The added file/daemon system looks like an eventually consistent replication wrapper around zookeeper, which they’ve added as a way to get higher availability. The consistency of the composite system (zk+wrapper) is only eventual (unlike the zookeeper subsystem) because the cache files won’t be updated and may be out of sync with each other when zk is down.
If this is right, why not just replace zookeeper with a system that was designed to be eventually consistent and highly available (riak, maybe), and not have to worry about the possible bugs introduced by the new replication system: the daemons and the client libs for reading the files? Does zk still have an advantage if you are accessing it through this layer?

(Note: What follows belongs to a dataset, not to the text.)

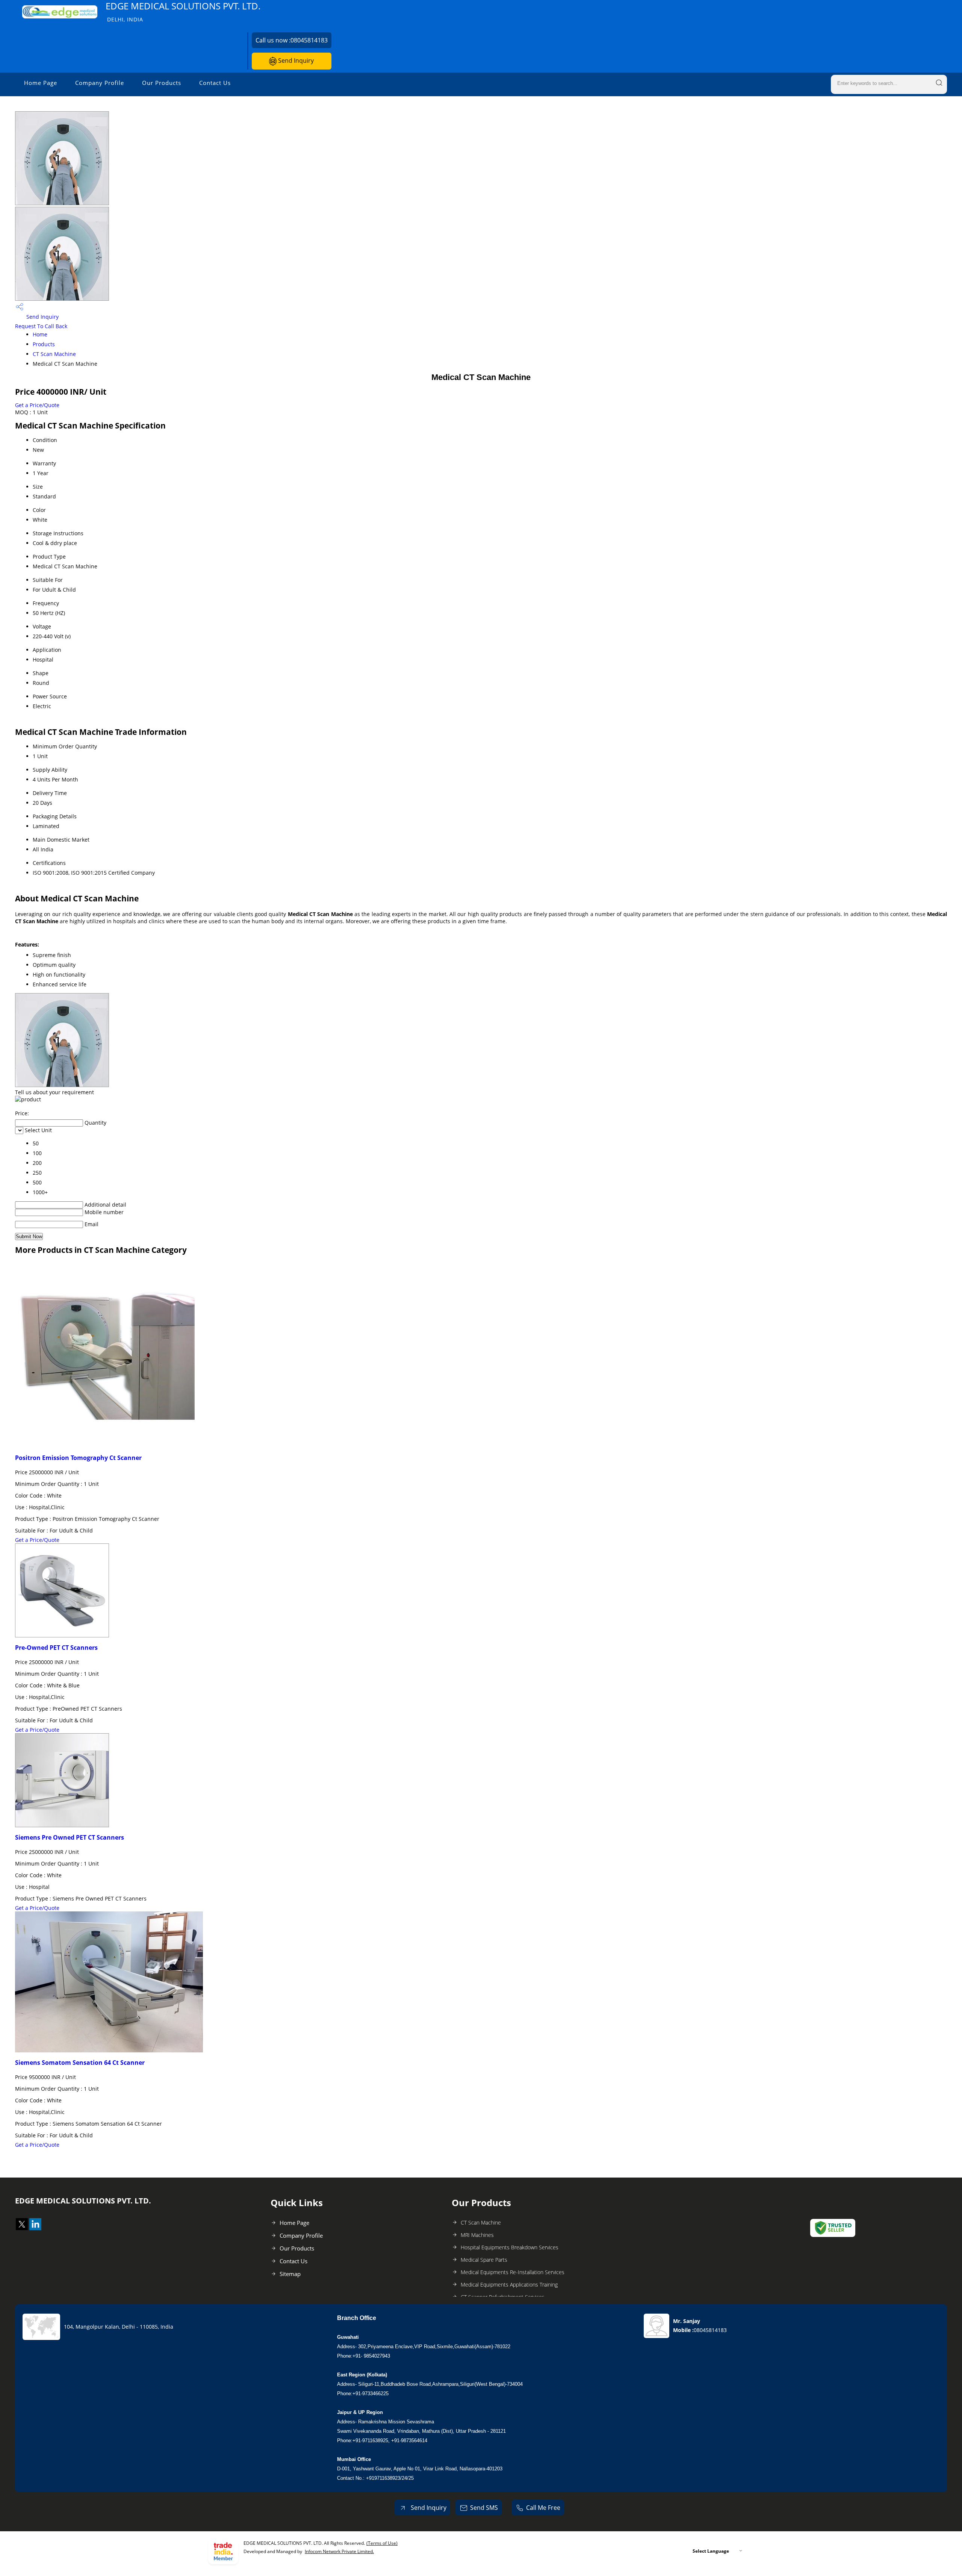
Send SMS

The corruption safeguards are another matter. Those are probably worthwhile regardless of the choice of distributed data store. Human error being what it is…
The only thing I can think of is ZK’s support for watching Znodes. Their daemon could keep the conf file updated immediately upon changes when ZK is up. Other systems would generally require polling to attempt the same.
That said, Serf is an eventually consistent system that supports “run this thing when key X changes” (iirc), so that may be a good fit, like you said.
Good call about serf. Pinterest have engineered their system to tolerate temporary and intermittent inconsistency in things like lists of nodes and services, so they could choose AP rather than CP. Plus (I’m guessing) the gossip protocol might be more efficient than updating those files and daemons from the ZK cluster. Plus, “5 to 10 MB of resident memory” per process (serf, Go) vs jvm.
I imagine the daemon will need careful tuning, not to mention its own additional monitoring check. It will be confusing to push an update to ZK which is ignored by the daemon because the new value is “too different”.
Anyone know what protocol bugs they are talking about?